WHAT TO WORK ON:
a - In the post about SSRIs and serotonin, which drug is given as the example to take during a 6-apb comedown?
b - Reproduce the post about SSRIs and serotonin verbatim from "What about the" to "preventing possible damage.".
c - Write the next part of the post on SSRI use for neuroprotection after MDMA, picking up after its final sentence.

TEXT SHOWN:
* * * * * * *

Ive asked myself, if these findings can be alligned to other SSRI´s (and possible SNRI´s and tricyclic antidepressants) and other drugs that work on serotonine.

Lets say for example taking venlafaxine during a 6-apb comedown.

What about the dangers of serotonine syndrome?

When down that road of mdma abuse I was totally into this theory and have no clue if it worked or not, for neuroprotection. But at that time the info said to take the SSRI at the 5/6 hour piont after impact, theoratically blocking the serotonin reuptake sites, and preventing possible damage.

* * * * * * *

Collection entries
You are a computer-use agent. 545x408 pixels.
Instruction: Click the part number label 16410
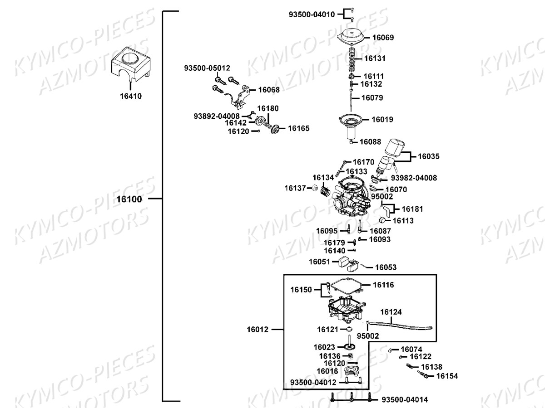click(131, 96)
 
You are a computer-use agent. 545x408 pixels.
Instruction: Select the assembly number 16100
click(129, 199)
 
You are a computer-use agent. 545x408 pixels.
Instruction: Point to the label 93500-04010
click(312, 15)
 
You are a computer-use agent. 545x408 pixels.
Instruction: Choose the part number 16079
click(372, 97)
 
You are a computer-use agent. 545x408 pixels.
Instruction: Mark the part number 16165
click(298, 128)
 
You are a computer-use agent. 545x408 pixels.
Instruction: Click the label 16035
click(429, 156)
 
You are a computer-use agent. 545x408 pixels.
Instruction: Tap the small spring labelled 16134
click(324, 191)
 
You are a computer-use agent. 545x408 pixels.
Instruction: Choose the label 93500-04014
click(404, 400)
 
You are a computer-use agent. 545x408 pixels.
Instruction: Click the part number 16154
click(447, 376)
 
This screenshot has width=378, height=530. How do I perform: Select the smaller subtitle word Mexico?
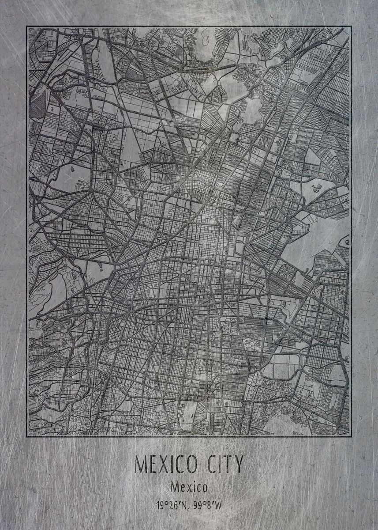pos(189,488)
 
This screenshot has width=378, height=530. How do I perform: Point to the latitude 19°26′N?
pos(171,505)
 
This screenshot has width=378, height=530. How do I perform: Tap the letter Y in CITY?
pos(237,464)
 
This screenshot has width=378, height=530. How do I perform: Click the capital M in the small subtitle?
pos(174,488)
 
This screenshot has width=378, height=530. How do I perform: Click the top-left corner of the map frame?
pos(27,26)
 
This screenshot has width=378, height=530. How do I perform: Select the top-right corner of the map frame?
pos(351,26)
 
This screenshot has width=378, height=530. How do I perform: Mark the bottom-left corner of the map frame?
pos(27,436)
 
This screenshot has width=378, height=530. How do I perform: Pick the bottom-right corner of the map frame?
pos(351,436)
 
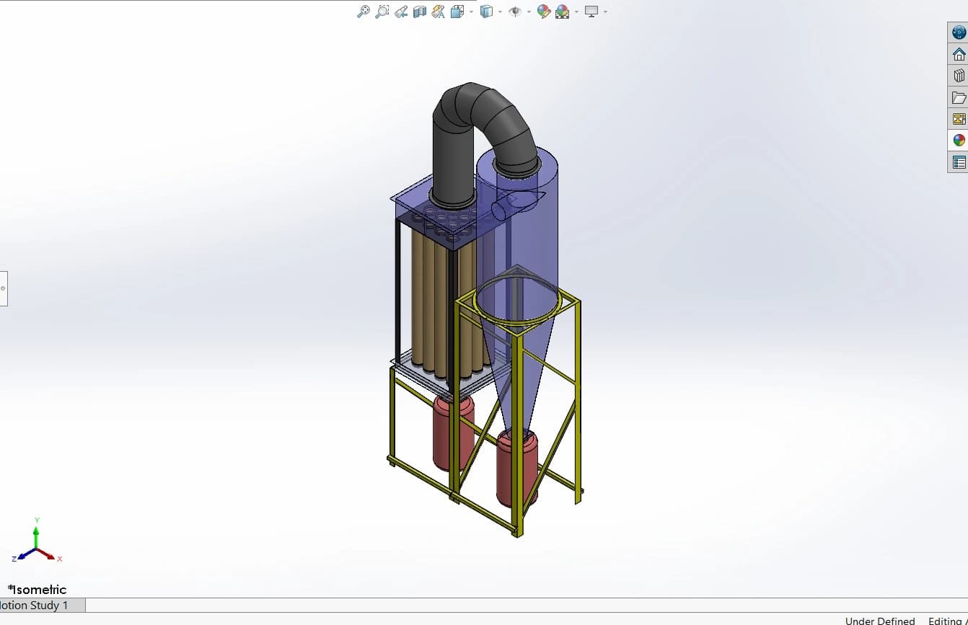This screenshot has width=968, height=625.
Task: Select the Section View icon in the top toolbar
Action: click(420, 12)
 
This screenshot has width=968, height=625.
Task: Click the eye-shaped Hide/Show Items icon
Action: click(514, 12)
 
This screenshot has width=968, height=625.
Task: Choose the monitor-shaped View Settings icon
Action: click(591, 12)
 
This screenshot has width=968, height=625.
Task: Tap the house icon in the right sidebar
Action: click(959, 54)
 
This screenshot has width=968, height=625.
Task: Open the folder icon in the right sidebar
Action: click(959, 97)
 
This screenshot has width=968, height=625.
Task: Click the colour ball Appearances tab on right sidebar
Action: click(959, 141)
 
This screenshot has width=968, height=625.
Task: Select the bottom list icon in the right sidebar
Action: click(959, 162)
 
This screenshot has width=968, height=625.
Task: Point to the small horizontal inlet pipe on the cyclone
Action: click(500, 209)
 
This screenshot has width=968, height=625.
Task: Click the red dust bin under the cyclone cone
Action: click(516, 469)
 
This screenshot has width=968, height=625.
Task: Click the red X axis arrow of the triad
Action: click(50, 555)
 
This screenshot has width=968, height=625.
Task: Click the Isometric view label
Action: click(38, 590)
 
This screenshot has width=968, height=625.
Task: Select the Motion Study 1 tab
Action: click(36, 606)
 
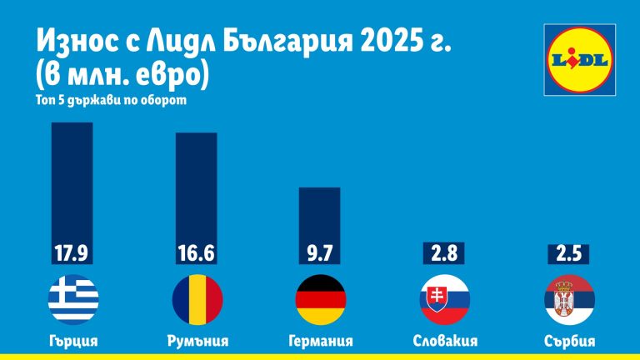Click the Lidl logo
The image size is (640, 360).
[x=580, y=58]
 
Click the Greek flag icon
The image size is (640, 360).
[x=73, y=299]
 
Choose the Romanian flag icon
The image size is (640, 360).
[x=197, y=299]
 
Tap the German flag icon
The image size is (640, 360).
[x=321, y=299]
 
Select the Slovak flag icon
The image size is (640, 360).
[x=444, y=299]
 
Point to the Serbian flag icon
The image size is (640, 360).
[x=568, y=299]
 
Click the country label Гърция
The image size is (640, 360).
[x=73, y=341]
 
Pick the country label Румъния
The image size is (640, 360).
[x=197, y=341]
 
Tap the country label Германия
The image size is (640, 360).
[x=320, y=341]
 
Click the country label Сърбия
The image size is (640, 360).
[x=568, y=341]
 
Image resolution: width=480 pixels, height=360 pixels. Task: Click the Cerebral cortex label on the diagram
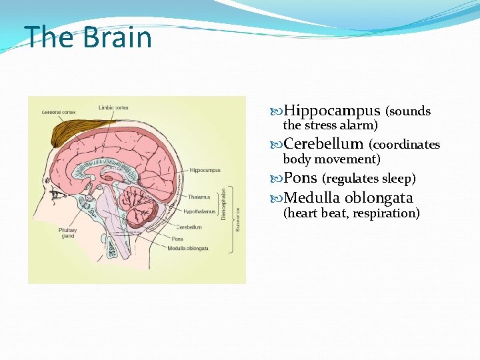pyautogui.click(x=59, y=112)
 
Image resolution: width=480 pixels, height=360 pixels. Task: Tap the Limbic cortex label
pyautogui.click(x=114, y=107)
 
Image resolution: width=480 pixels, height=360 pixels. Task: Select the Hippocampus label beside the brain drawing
pyautogui.click(x=205, y=171)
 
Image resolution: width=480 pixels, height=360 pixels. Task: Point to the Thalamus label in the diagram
pyautogui.click(x=199, y=197)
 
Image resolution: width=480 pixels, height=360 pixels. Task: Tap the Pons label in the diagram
pyautogui.click(x=177, y=238)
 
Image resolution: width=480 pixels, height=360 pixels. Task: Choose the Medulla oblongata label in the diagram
pyautogui.click(x=188, y=249)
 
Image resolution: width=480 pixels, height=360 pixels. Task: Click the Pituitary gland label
pyautogui.click(x=68, y=233)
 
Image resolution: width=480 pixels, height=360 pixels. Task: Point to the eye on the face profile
pyautogui.click(x=57, y=194)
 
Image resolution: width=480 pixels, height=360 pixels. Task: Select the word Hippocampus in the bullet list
pyautogui.click(x=331, y=111)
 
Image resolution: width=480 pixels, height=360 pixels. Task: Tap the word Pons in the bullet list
pyautogui.click(x=300, y=178)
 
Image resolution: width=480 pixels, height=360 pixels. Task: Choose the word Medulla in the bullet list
pyautogui.click(x=312, y=198)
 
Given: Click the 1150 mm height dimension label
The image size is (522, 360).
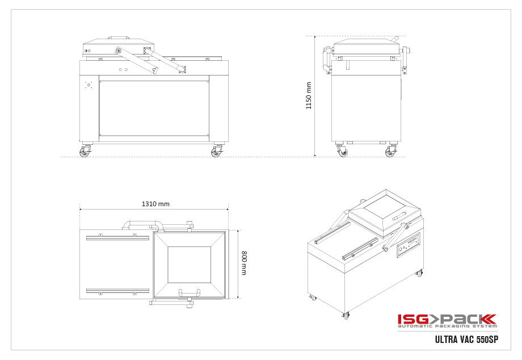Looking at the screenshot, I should [x=309, y=95].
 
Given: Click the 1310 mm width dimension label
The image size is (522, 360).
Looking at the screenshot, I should [x=155, y=203].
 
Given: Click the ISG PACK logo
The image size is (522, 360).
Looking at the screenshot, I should [x=447, y=319].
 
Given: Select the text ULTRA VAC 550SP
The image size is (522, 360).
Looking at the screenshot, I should [x=466, y=340].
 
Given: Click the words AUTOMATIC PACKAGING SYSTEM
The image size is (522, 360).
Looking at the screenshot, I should [x=447, y=326].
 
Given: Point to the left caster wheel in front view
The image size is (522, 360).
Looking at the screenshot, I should [x=85, y=152].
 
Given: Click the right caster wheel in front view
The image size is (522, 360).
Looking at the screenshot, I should [x=216, y=152].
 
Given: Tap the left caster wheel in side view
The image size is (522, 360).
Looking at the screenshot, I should [x=342, y=152].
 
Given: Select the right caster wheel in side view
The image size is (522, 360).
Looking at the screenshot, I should [x=390, y=152].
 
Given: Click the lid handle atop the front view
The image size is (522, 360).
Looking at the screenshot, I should [x=118, y=37].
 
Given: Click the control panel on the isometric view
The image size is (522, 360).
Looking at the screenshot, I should [x=408, y=245].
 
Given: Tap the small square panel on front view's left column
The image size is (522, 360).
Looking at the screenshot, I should [x=89, y=85].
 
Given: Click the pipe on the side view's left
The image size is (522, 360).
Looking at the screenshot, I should [x=326, y=59].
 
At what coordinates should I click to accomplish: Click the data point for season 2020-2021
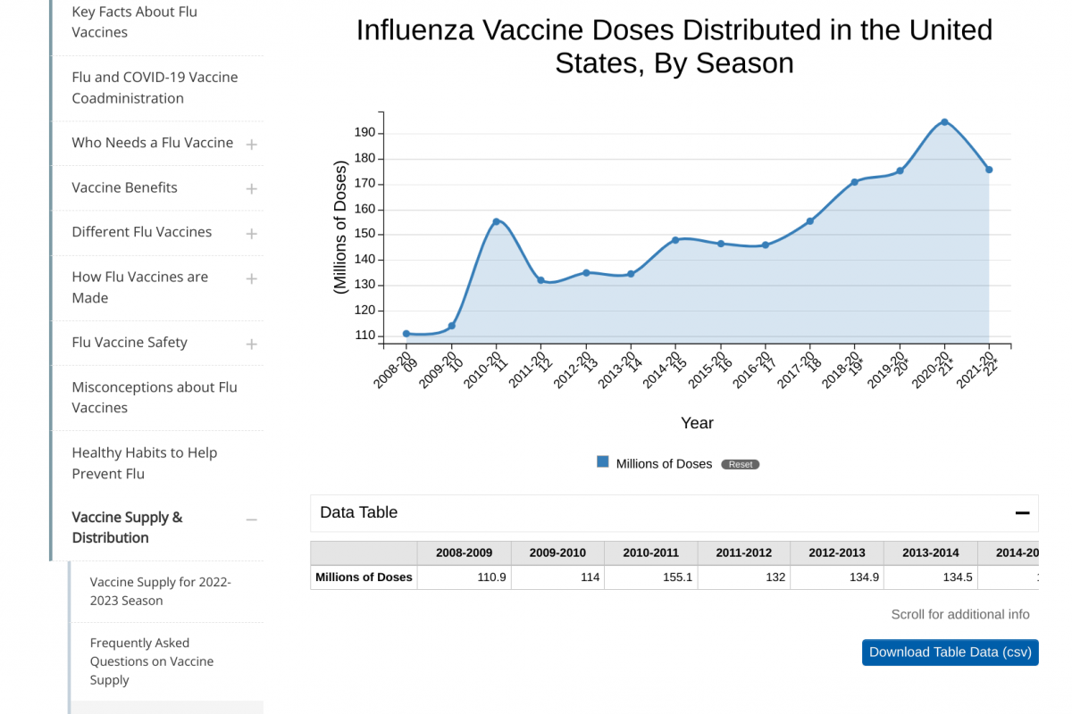point(944,122)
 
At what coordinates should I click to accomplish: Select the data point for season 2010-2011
point(496,222)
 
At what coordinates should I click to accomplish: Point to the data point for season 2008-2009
point(406,334)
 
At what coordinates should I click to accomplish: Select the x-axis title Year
point(697,423)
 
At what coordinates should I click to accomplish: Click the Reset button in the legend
point(741,464)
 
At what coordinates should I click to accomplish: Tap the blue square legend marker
point(603,462)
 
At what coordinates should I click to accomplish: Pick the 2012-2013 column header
point(837,552)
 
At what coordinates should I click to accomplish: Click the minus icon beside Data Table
point(1023,513)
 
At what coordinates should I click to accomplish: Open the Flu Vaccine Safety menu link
point(130,343)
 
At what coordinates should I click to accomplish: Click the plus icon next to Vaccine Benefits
point(252,189)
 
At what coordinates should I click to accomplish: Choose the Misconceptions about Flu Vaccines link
point(154,397)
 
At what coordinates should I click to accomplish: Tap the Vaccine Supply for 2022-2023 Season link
point(161,591)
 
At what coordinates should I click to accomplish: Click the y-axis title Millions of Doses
point(339,228)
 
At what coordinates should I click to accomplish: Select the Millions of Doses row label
point(364,577)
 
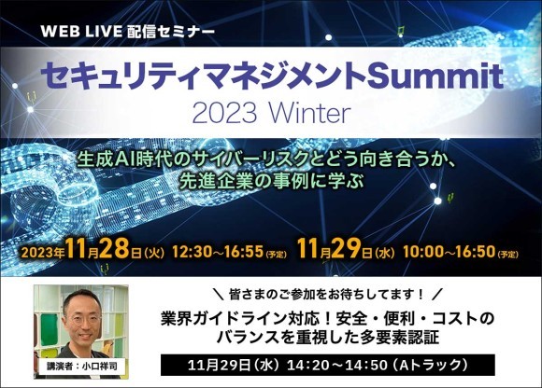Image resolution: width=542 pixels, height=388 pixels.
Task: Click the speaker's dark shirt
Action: point(81,347)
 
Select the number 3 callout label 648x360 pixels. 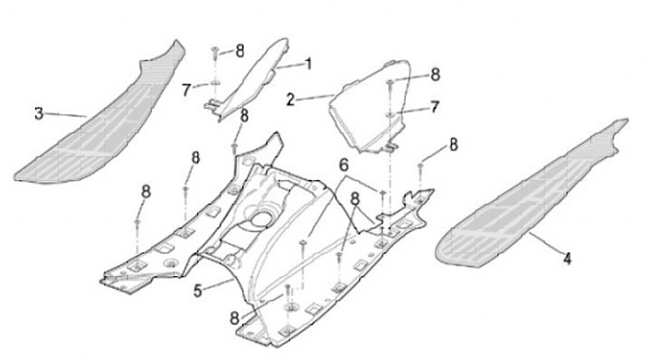(39, 112)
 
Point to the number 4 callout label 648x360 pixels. (567, 259)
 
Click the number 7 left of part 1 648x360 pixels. (187, 89)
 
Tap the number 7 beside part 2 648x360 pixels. (435, 107)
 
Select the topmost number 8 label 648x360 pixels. (239, 50)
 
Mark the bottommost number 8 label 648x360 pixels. (234, 317)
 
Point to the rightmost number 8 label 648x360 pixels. (453, 143)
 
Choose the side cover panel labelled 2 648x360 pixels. (369, 108)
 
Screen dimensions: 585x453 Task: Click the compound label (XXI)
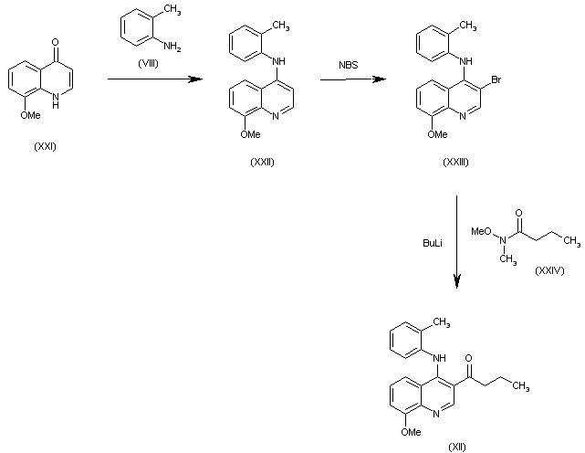(x=45, y=146)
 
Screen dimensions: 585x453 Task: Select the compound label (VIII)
(x=148, y=64)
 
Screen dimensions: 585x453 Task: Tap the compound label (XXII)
(x=262, y=162)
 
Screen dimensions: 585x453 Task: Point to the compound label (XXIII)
(x=455, y=162)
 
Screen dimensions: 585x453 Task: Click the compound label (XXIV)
(x=549, y=270)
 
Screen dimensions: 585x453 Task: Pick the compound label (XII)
(x=457, y=447)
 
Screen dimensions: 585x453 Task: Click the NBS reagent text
(x=349, y=65)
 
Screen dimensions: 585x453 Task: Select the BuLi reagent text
(x=433, y=243)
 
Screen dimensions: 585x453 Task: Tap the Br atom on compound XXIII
(x=496, y=79)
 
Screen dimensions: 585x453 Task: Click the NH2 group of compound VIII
(x=172, y=47)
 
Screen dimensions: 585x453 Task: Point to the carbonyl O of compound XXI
(x=56, y=42)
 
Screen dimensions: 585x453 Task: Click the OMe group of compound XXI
(x=30, y=115)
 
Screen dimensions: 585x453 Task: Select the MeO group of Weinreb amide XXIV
(x=481, y=231)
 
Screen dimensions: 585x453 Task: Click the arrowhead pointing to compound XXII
(x=194, y=79)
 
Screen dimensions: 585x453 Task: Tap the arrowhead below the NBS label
(x=379, y=79)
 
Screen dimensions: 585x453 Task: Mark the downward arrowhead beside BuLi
(x=457, y=280)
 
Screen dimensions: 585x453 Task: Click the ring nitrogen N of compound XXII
(x=276, y=116)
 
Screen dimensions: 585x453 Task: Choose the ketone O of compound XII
(x=468, y=358)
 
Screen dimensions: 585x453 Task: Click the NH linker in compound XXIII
(x=466, y=61)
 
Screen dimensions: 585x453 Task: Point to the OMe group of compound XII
(x=411, y=432)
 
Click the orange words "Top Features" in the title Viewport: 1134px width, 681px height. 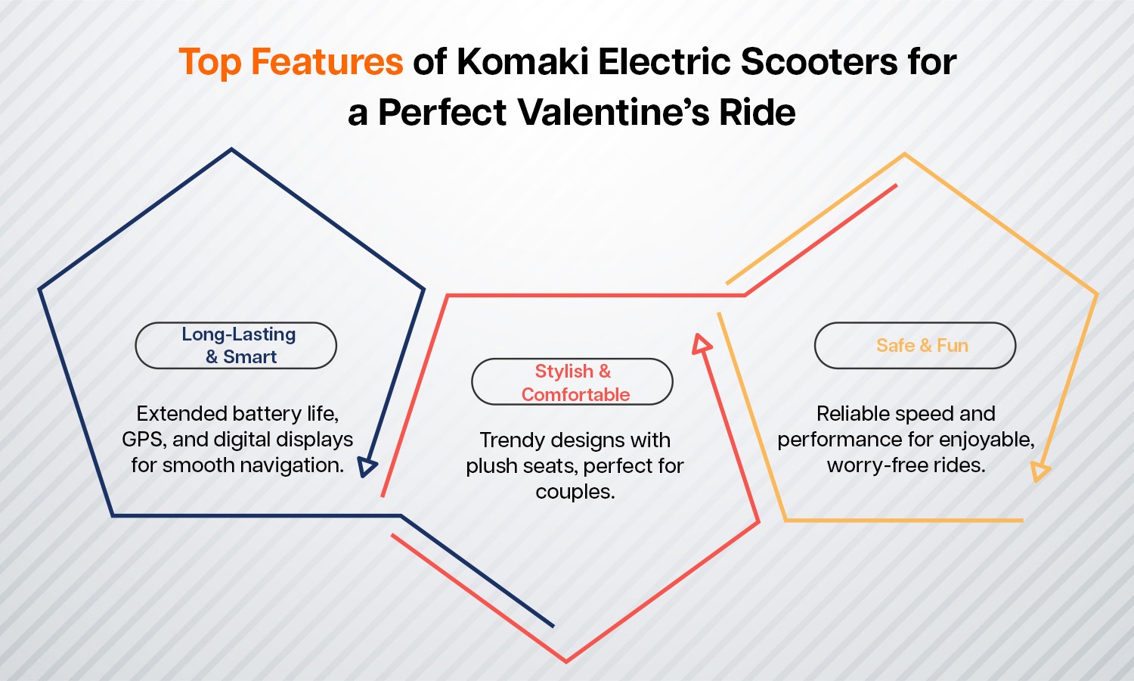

* * * * * * *

RESPONSE LIST:
a - Venlafaxine.

b -
What about the dangers of serotonine syndrome?

When down that road of mdma abuse I was totally into this theory and have no clue if it worked or not, for neuroprotection. But at that time the info said to take the SSRI at the 5/6 hour piont after impact, theoratically blocking the serotonin reuptake sites, and preventing possible damage.

c -
Effectively this stopped my roll as the SSRI kicked in instantly, any pill you ingest after this is useless. So that seems beneficial at least for the abusers among us. So for these guys an gals I could probably promote it and it would still be harm reduction. But there are some flawes SSRI's all have have diff peaks, fluox a very slow one I believe. And there affinyties differ a lot, from peronal experience I can say Paroxetine, Fluvoxamine and Fluoxetine all effectively stopped my rolls. But they also made SWIM (only rightious use of SWIM yeah) sick to the stomach.

Don't do it Venlafaxine isn't even a SSRI so I advise NO. Stick with anti-oxidants and responseable use 1 per 2/ 3 months is way better. Good luck Tokkotai.

SSRI's will not cause serotonin syndrom theoratically, they will prevent if any.